Jérôme VIGNON
Président de l’Observatoire national de la pauvreté et de l’exclusion sociale
Tout est prêt pour mettre en œuvre la « clause sociale globale ». La Commission Juncker a constitué une solide équipe. Les premiers pas sont encourageants. Néanmoins la marche est haute.
Le 1er octobre 2014, Marianne Thyssen, parlementaire européenne chevronnée du PPE, passait haut la main l’épreuve d’intronisation à la fonction de commissaire « en charge de l’emploi, des affaires sociales, des compétences et de la mobilité ».
Son programme, fidèle aux priorités affichées depuis plusieurs semaines par Jean-Claude Juncker, semblait aussi s’inscrire dans le fil des politiques sociales suivies par la Commission européenne depuis une dizaine d’années. On y retrouve en effet un dosage que la crise de 2008 paraît avoir durablement imposé : un très fort accent sur le renforcement de la politique de l’emploi en accompagnement des créations d’emploi que doit entraîner le plan Juncker et l’orientation vers une croissance verte riche en opportunités de travail. En découlent une accentuation forte sur l’accès aux compétences par la mobilité, et la volonté de faire effectivement réussir le plan d’action européen pour l’emploi et la formation des jeunes (issu d’une initiative franco-allemande en 2013), mais aussi le refus de laisser s’accroître la pauvreté, notamment par l’accompagnement et la requalification des chômeurs de longue durée. Enfin, beaucoup de pragmatisme sur les chantiers difficiles du travail détaché et de l’allongement des congés de maternité, et l’optimisation des fonds européens, i.e. le Fonds social, le fonds d’adaptation à la mondialisation ainsi que le tout jeune fonds d’aide aux plus démunis.
La novation n’est pas dans l’énoncé des priorités et des politiques sociales, mais dans la méthode qui présidera à leur mise en œuvre selon une vision que le chef de l’exécutif européen paraît avoir imposée à sa « Commission de la dernière chance » : une très forte sélectivité des initiatives et un très haut degré d’intégration et de cohérence entre les politiques.
Intégrer très fortement les questions de cohésion sociale et d’emploi au cœur des politiques macroéconomiques était déjà l’objectif des lourdes procédures de coordination administrative pilotées depuis dix ans par le secrétariat général de la Commission. Placée cette fois sous la référence explicite à « l’économie sociale de marché » (Art 3.3 TUE), la cohérence entre l’économique et le social relève maintenant d’un pilotage politique assumé par le vice- président letton Valdis Dombrovskis, chargé à la fois de l’euro et du dialogue social.

Données fournies:
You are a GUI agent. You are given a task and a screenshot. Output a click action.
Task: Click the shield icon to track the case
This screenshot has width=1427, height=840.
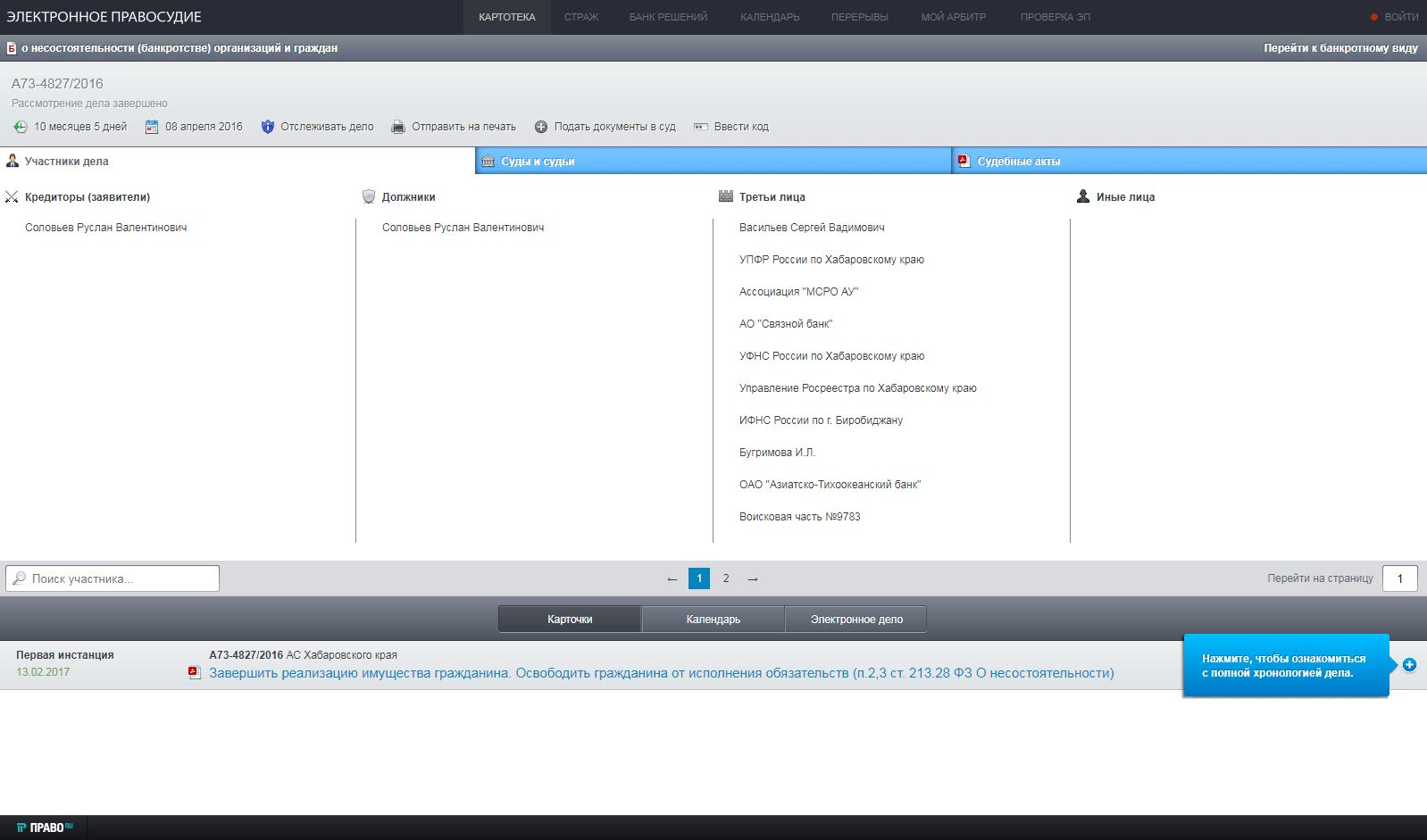[x=267, y=127]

Actions demandées:
1 > Relevez tous les fonds européens mentionnés dans le texte consacré à la politique sociale de la Commission Juncker.
2 > D'après le texte fourni, de quels domaines le vice-président Valdis Dombrovskis est-il chargé ?
Appuyez-vous uniquement sur le texte pour répondre.

Corrigé par tâche:
1 >
- le Fonds social
- le fonds d'adaptation à la mondialisation
- le tout jeune fonds d'aide aux plus démunis

2 > De l'euro et du dialogue social.